*Exercise requirements*
Copy the data word for word, from its first line through the line containing "tap(390, 199)", with both ends included. Leave out the pictures.

[Data for pointing at targets]
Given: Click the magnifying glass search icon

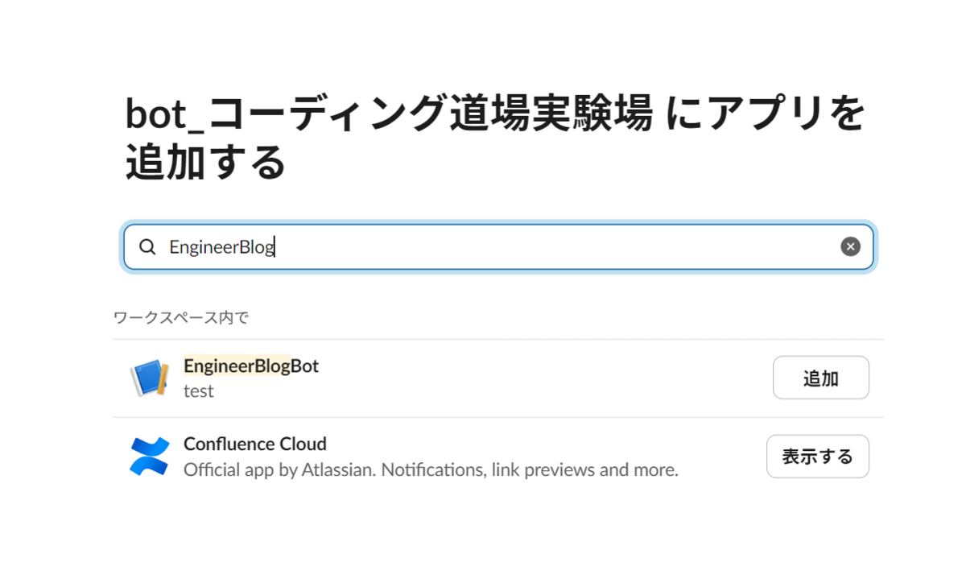Looking at the screenshot, I should click(x=147, y=247).
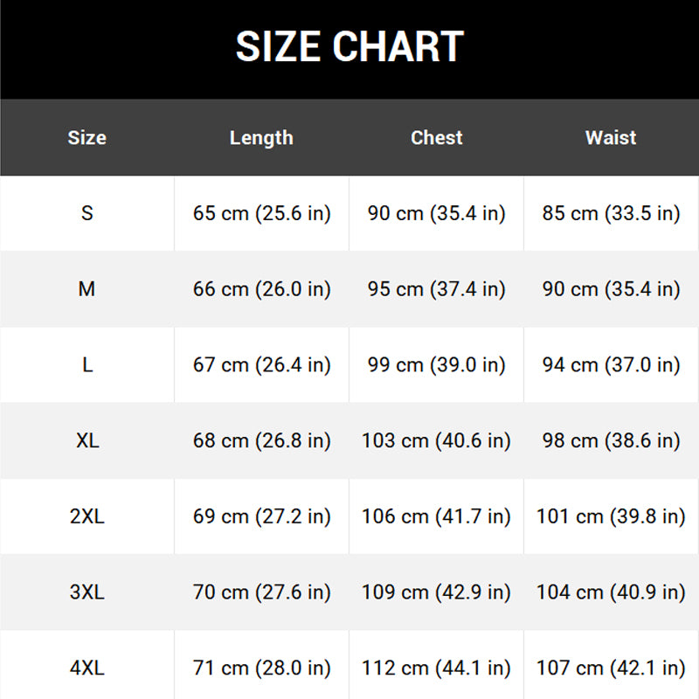Viewport: 699px width, 699px height.
Task: Select the 103 cm (40.6 in) chest cell
Action: (x=437, y=440)
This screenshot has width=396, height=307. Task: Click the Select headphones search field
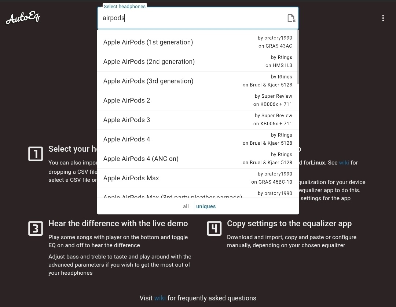pyautogui.click(x=191, y=18)
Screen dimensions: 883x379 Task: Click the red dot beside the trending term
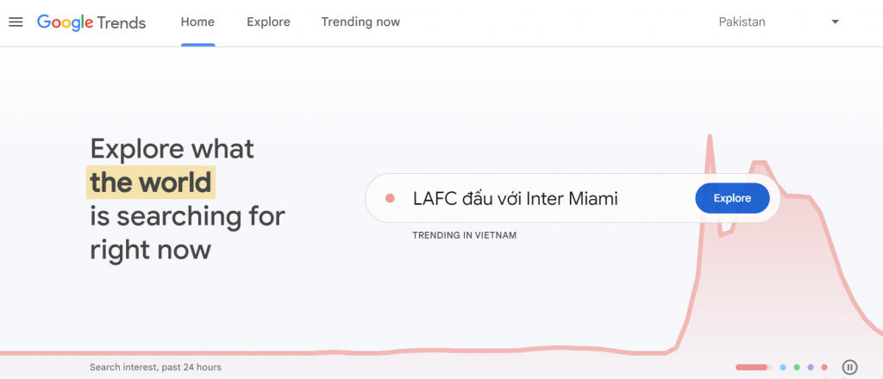tap(390, 199)

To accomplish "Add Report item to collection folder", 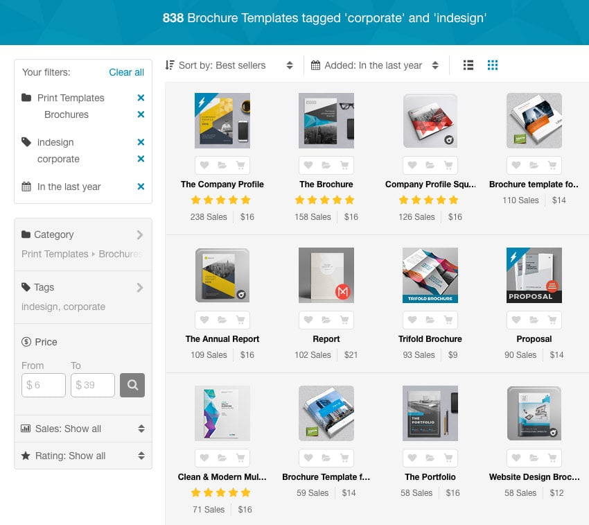I will tap(326, 320).
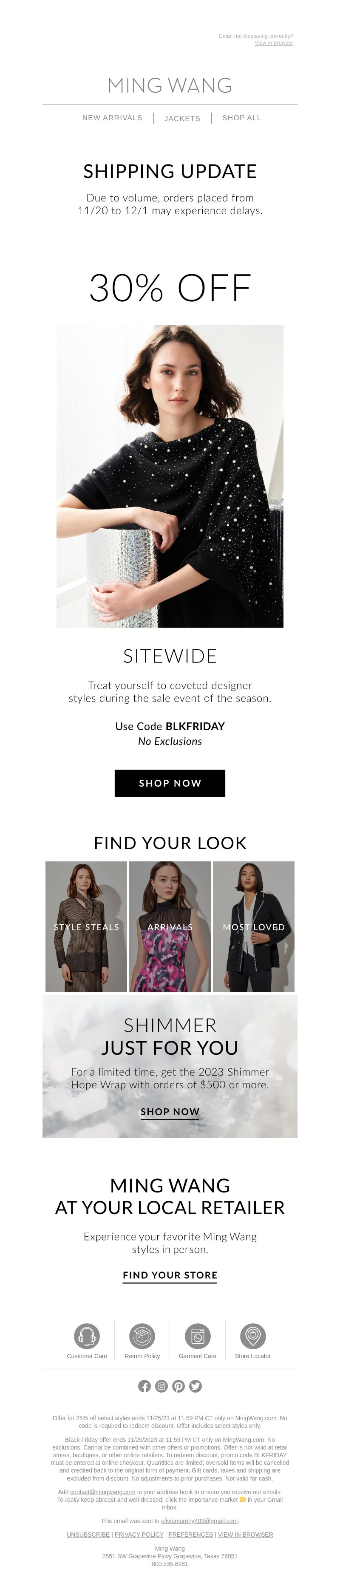This screenshot has height=1580, width=340.
Task: Go to New Arrivals menu item
Action: coord(112,118)
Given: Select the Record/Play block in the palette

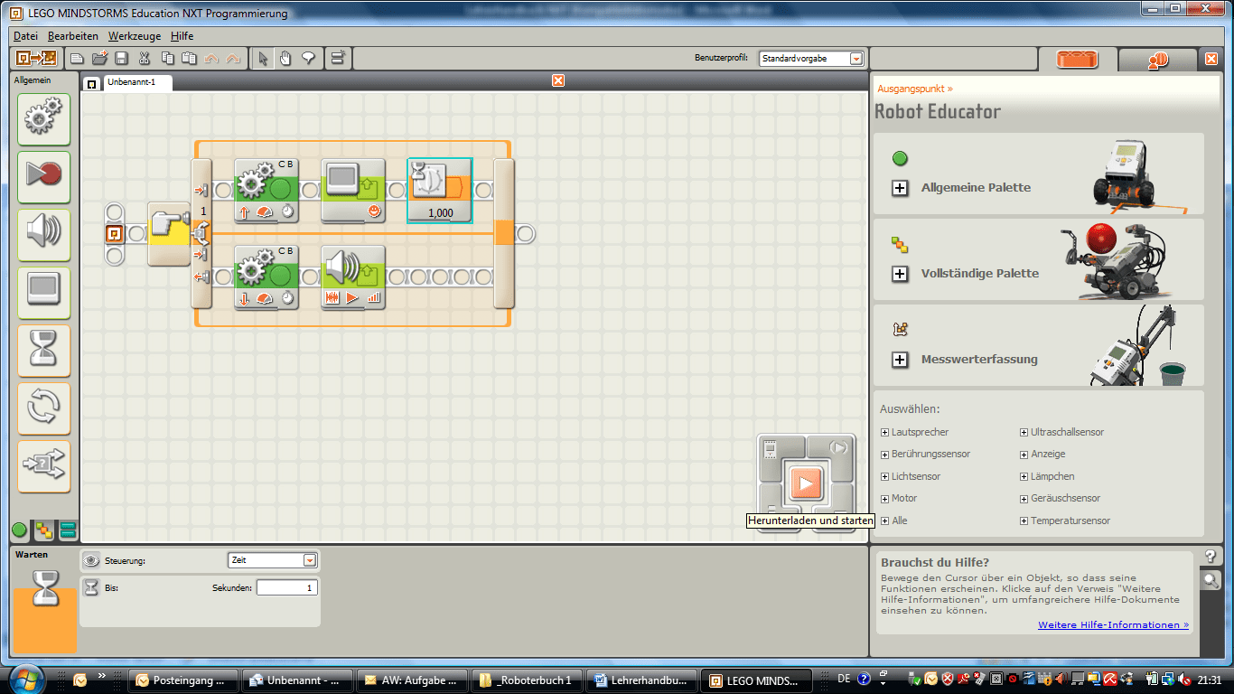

*Solution to the exercise*
Given: Click the magnifying glass search icon

Looking at the screenshot, I should click(x=147, y=247).
Viewport: 699px width, 699px height.
Task: Select the 103 cm (40.6 in) chest cell
Action: (x=437, y=440)
This screenshot has width=396, height=307. Task: Click the Select headphones search field
pyautogui.click(x=191, y=18)
Screen dimensions: 883x379 Task: Click the red dot beside the trending term
tap(390, 199)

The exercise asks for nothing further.